## Work to be completed
In the text on ventilation during new construction and remodels, rewrite the stretch from "In new buildings" through "8.1What is it?" with "fresh air" changed to "outdoor air".

## Text section
========

7.5 New construction, remodels, and renovations.

Most of the problems with VOC's are connected to new construction and remodels. Besides using low-emitting materials, ventilation should be adjusted during the course of a remodel, and following a remodel or new construction. During the remodel, areas being worked on must be isolated so air doesn't flow from them to other areas of the building. This is done by shutting off returns and exhausting air directly from the construction areas to the outside of the building.

In new buildings or following a remodel, the amount of fresh air supplied to the building should be increased to compensate for the higher than normal levels of VOC emissions. In fact, one authority recommends supplying 100% outside air for the first six months.


8.1What is it?

========

## Listed records
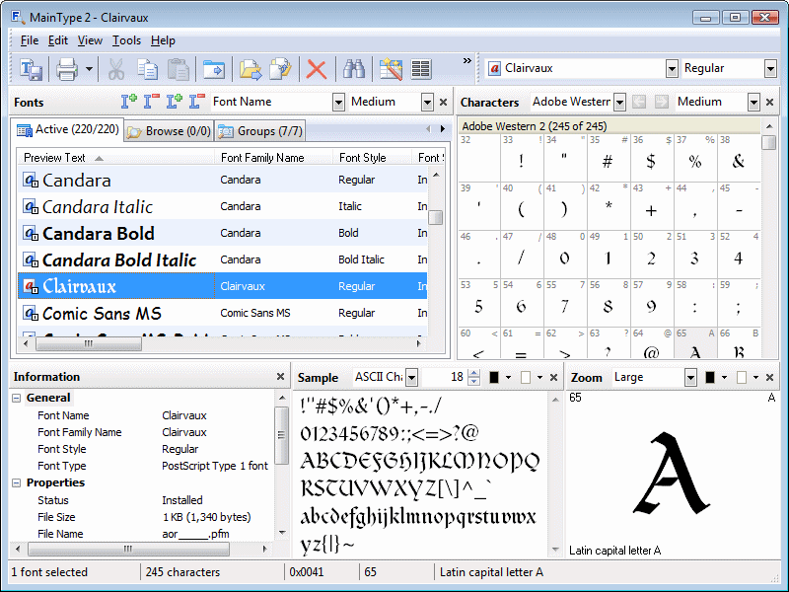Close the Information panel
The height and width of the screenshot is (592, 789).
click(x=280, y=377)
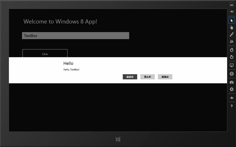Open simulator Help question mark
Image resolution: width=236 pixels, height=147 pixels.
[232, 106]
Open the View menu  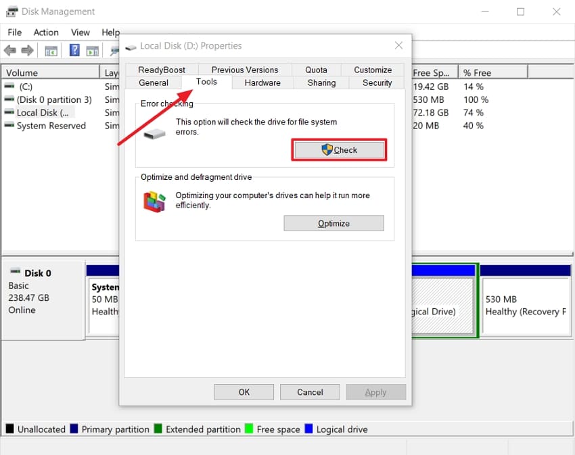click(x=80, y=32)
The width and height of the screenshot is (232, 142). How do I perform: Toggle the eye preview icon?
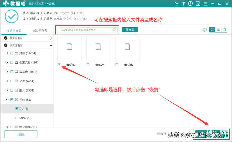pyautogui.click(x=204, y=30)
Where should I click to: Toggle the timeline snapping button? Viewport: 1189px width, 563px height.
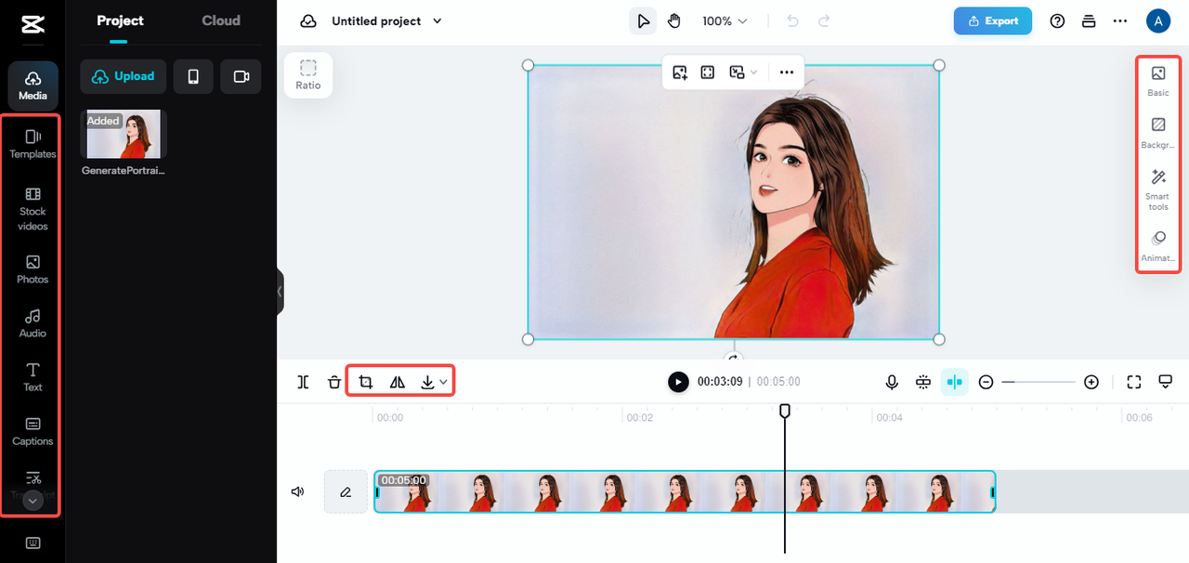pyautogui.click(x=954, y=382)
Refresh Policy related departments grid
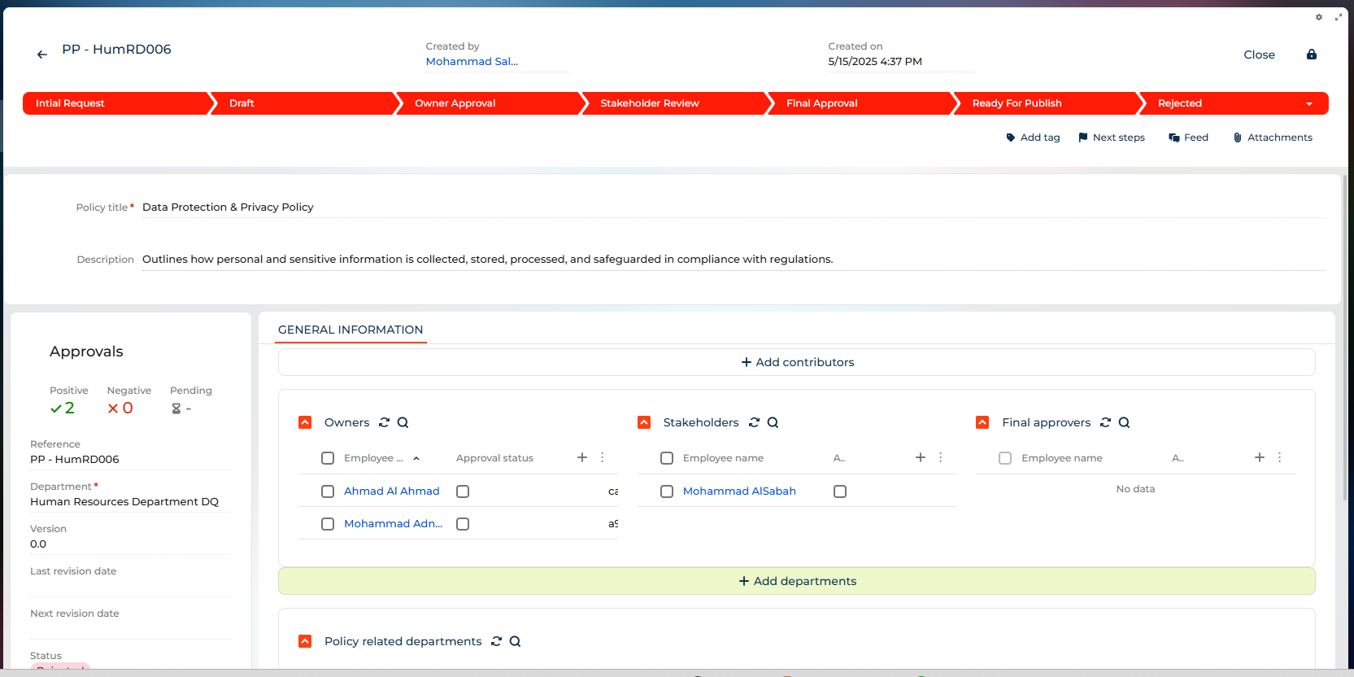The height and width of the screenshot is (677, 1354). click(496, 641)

========

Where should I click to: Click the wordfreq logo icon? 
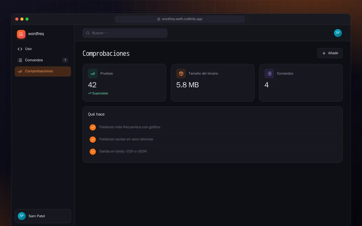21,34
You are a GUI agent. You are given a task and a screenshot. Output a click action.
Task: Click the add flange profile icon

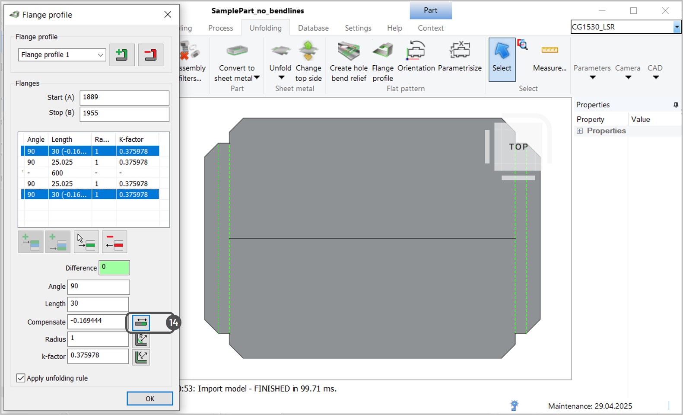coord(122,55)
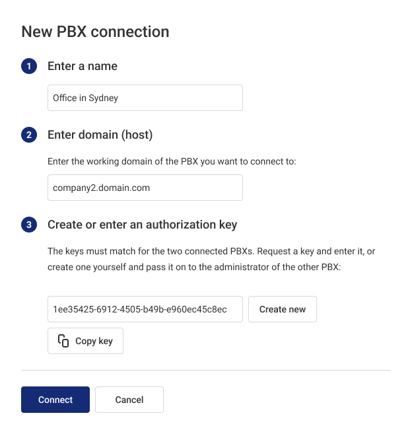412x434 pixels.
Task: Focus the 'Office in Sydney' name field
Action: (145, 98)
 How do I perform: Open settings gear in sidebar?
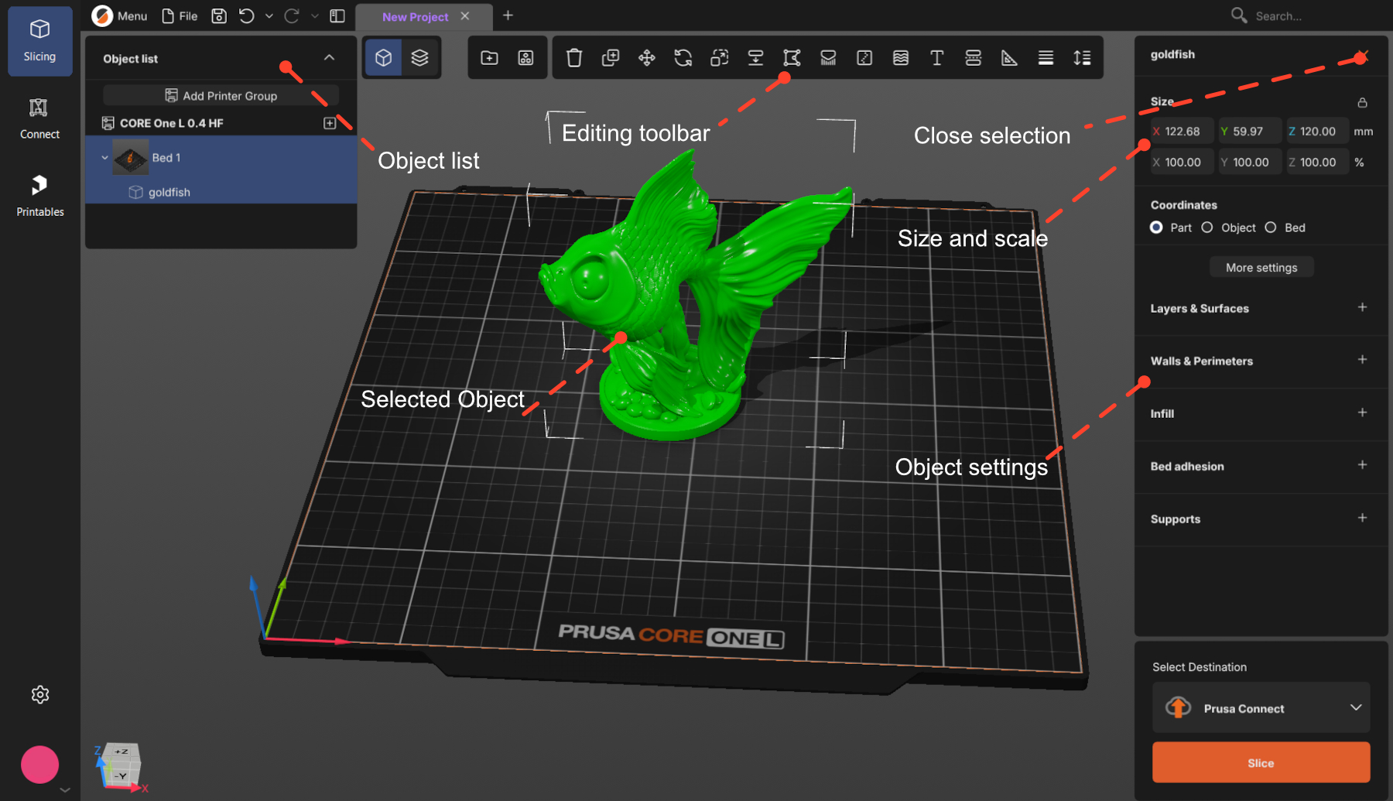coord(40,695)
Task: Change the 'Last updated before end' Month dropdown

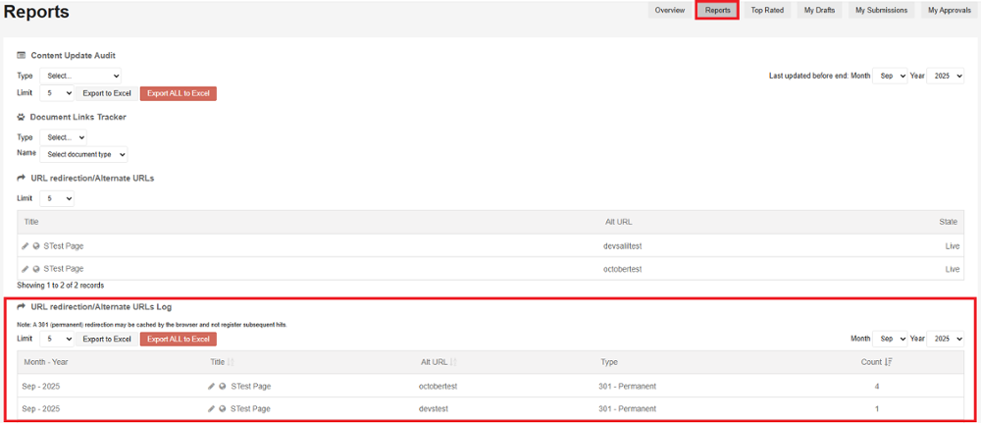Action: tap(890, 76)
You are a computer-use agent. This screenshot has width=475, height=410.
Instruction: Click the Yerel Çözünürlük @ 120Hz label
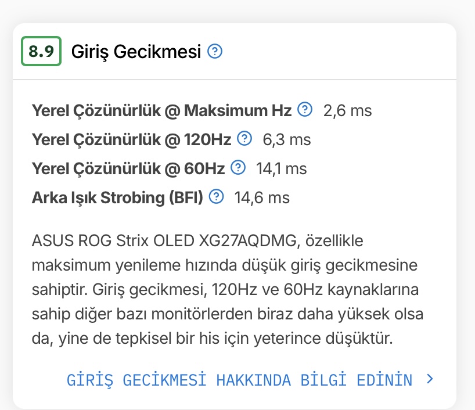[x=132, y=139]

========

## Result
In new buildings or following a remodel, the amount of outdoor air supplied to the building should be increased to compensate for the higher than normal levels of VOC emissions. In fact, one authority recommends supplying 100% outside air for the first six months.


8.1What is it?